## Work to complete:
Rewrite the listing below, replacing every "computer-use agent" with "screen-control assistant" and leaving everything else unchanged.

(Listing of where items appear)
▼▼▼

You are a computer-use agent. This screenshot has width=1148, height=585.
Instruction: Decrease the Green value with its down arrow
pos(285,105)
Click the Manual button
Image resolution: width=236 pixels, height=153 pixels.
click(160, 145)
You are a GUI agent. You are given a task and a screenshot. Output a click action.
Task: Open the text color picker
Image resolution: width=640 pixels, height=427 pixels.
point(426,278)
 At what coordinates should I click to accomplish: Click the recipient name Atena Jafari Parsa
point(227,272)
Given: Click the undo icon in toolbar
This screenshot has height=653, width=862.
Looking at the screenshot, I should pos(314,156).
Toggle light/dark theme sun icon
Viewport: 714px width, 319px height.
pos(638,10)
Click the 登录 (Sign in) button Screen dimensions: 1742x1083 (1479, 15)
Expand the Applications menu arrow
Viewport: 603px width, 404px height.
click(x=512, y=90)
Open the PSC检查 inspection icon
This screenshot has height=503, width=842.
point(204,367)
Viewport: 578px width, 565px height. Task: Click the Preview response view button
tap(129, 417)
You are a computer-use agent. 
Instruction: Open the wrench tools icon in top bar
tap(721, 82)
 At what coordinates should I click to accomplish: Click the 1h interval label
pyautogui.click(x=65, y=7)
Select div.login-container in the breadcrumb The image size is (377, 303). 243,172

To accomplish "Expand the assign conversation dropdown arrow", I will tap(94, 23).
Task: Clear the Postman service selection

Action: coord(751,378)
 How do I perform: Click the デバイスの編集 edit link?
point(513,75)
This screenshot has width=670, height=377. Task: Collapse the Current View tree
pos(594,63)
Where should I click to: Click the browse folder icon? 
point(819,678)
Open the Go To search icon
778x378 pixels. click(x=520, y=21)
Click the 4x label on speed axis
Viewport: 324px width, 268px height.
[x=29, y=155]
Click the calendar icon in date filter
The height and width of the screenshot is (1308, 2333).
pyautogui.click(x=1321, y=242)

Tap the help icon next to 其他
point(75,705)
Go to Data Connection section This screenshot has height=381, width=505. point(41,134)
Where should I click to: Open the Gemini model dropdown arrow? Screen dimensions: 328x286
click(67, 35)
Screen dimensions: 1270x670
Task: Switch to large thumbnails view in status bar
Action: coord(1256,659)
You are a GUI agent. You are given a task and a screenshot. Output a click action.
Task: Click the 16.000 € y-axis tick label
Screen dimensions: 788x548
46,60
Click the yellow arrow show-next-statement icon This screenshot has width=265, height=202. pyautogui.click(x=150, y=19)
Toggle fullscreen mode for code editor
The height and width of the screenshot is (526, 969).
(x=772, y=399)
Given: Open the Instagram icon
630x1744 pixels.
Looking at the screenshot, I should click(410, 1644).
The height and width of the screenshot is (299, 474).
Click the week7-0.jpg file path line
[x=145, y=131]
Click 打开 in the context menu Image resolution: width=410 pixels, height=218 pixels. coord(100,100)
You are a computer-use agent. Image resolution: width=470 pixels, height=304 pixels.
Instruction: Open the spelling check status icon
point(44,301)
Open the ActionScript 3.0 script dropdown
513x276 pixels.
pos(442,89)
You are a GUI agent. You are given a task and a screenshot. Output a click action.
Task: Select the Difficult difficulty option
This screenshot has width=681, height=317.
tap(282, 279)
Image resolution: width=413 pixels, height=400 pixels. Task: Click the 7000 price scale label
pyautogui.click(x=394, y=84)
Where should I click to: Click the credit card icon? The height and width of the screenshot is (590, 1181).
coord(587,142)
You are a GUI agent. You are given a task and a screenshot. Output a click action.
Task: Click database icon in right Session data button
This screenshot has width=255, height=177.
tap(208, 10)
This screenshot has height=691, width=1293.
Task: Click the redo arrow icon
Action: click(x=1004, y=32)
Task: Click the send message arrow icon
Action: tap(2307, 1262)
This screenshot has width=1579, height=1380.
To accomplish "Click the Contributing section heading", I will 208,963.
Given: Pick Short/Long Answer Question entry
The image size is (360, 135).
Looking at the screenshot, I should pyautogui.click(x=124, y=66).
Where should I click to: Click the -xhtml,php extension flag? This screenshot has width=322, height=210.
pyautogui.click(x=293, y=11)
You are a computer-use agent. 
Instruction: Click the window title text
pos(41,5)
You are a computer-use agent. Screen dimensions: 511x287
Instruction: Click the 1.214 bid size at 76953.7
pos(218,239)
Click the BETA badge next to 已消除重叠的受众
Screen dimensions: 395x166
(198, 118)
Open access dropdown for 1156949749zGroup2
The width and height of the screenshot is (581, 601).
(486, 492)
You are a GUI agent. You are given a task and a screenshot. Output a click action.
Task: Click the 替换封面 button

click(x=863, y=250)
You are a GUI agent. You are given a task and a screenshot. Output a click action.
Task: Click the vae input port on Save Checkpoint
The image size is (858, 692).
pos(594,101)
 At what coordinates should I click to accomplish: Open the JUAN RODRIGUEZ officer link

▲▲▲

## Result:
You are a screen-control assistant. This screenshot has width=1148, height=585.
Instruction: Decrease the Green value with its down arrow
pos(285,105)
Click the Manual button
Image resolution: width=236 pixels, height=153 pixels.
click(160, 145)
You are a GUI agent. You are given a task and a screenshot. Output a click action.
Task: Open the text color picker
Image resolution: width=640 pixels, height=427 pixels.
point(426,278)
 At what coordinates should I click to accomplish: Click the recipient name Atena Jafari Parsa
point(227,272)
Given: Click the undo icon in toolbar
This screenshot has height=653, width=862.
Looking at the screenshot, I should pos(314,156).
Toggle light/dark theme sun icon
Viewport: 714px width, 319px height.
pos(638,10)
Click the 登录 (Sign in) button Screen dimensions: 1742x1083 (1479, 15)
Expand the Applications menu arrow
Viewport: 603px width, 404px height.
click(x=512, y=90)
Open the PSC检查 inspection icon
This screenshot has height=503, width=842.
point(204,367)
Viewport: 578px width, 565px height. Task: Click the Preview response view button
tap(129, 417)
You are a screen-control assistant. 
Instruction: Open the wrench tools icon in top bar
tap(721, 82)
 At what coordinates should I click to accomplish: Click the 1h interval label
pyautogui.click(x=65, y=7)
Select div.login-container in the breadcrumb The image size is (377, 303). 243,172

To accomplish "Expand the assign conversation dropdown arrow", I will tap(94, 23).
Task: Clear the Postman service selection

Action: coord(751,378)
 How do I perform: Click the デバイスの編集 edit link?
point(513,75)
This screenshot has width=670, height=377. Task: Collapse the Current View tree
pos(594,63)
Where should I click to: Click the browse folder icon? 
point(819,678)
Open the Go To search icon
778x378 pixels. click(x=520, y=21)
Click the 4x label on speed axis
Viewport: 324px width, 268px height.
[x=29, y=155]
Click the calendar icon in date filter
The height and width of the screenshot is (1308, 2333).
pyautogui.click(x=1321, y=242)

Tap the help icon next to 其他
point(75,705)
Go to Data Connection section This screenshot has height=381, width=505. point(41,134)
Where should I click to: Open the Gemini model dropdown arrow? Screen dimensions: 328x286
click(67, 35)
Screen dimensions: 1270x670
Task: Switch to large thumbnails view in status bar
Action: coord(1256,659)
You are a GUI agent. You are given a task and a screenshot. Output a click action.
Task: Click the 16.000 € y-axis tick label
Screen dimensions: 788x548
46,60
Click the yellow arrow show-next-statement icon This screenshot has width=265, height=202. pyautogui.click(x=150, y=19)
Toggle fullscreen mode for code editor
The height and width of the screenshot is (526, 969).
(x=772, y=399)
Given: Open the Instagram icon
630x1744 pixels.
Looking at the screenshot, I should click(410, 1644).
The height and width of the screenshot is (299, 474).
Click the week7-0.jpg file path line
[x=145, y=131]
Click 打开 in the context menu Image resolution: width=410 pixels, height=218 pixels. coord(100,100)
You are a screen-control assistant. Image resolution: width=470 pixels, height=304 pixels.
Instruction: Open the spelling check status icon
point(44,301)
Open the ActionScript 3.0 script dropdown
513x276 pixels.
pos(442,89)
You are a GUI agent. You are given a task and a screenshot. Output a click action.
Task: Select the Difficult difficulty option
This screenshot has width=681, height=317.
tap(282, 279)
Image resolution: width=413 pixels, height=400 pixels. Task: Click the 7000 price scale label
pyautogui.click(x=394, y=84)
Where should I click to: Click the credit card icon? The height and width of the screenshot is (590, 1181).
coord(587,142)
You are a GUI agent. You are given a task and a screenshot. Output a click action.
Task: Click database icon in right Session data button
This screenshot has width=255, height=177.
tap(208, 10)
This screenshot has height=691, width=1293.
Task: Click the redo arrow icon
Action: click(x=1004, y=32)
Task: Click the send message arrow icon
Action: tap(2307, 1262)
This screenshot has width=1579, height=1380.
To accomplish "Click the Contributing section heading", I will 208,963.
Given: Pick Short/Long Answer Question entry
The image size is (360, 135).
Looking at the screenshot, I should pyautogui.click(x=124, y=66).
Where should I click to: Click the -xhtml,php extension flag? This screenshot has width=322, height=210.
pyautogui.click(x=293, y=11)
You are a screen-control assistant. 
Instruction: Click the window title text
pos(41,5)
You are a screen-control assistant. Screen dimensions: 511x287
Instruction: Click the 1.214 bid size at 76953.7
pos(218,239)
Click the BETA badge next to 已消除重叠的受众
Screen dimensions: 395x166
(198, 118)
Open access dropdown for 1156949749zGroup2
The width and height of the screenshot is (581, 601).
(486, 492)
You are a GUI agent. You are given a task and a screenshot. Output a click action.
Task: Click the 替换封面 button

click(x=863, y=250)
You are a GUI agent. You are given a task and a screenshot. Output a click action.
Task: Click the vae input port on Save Checkpoint
The image size is (858, 692).
pos(594,101)
 At what coordinates should I click to accomplish: Open the JUAN RODRIGUEZ officer link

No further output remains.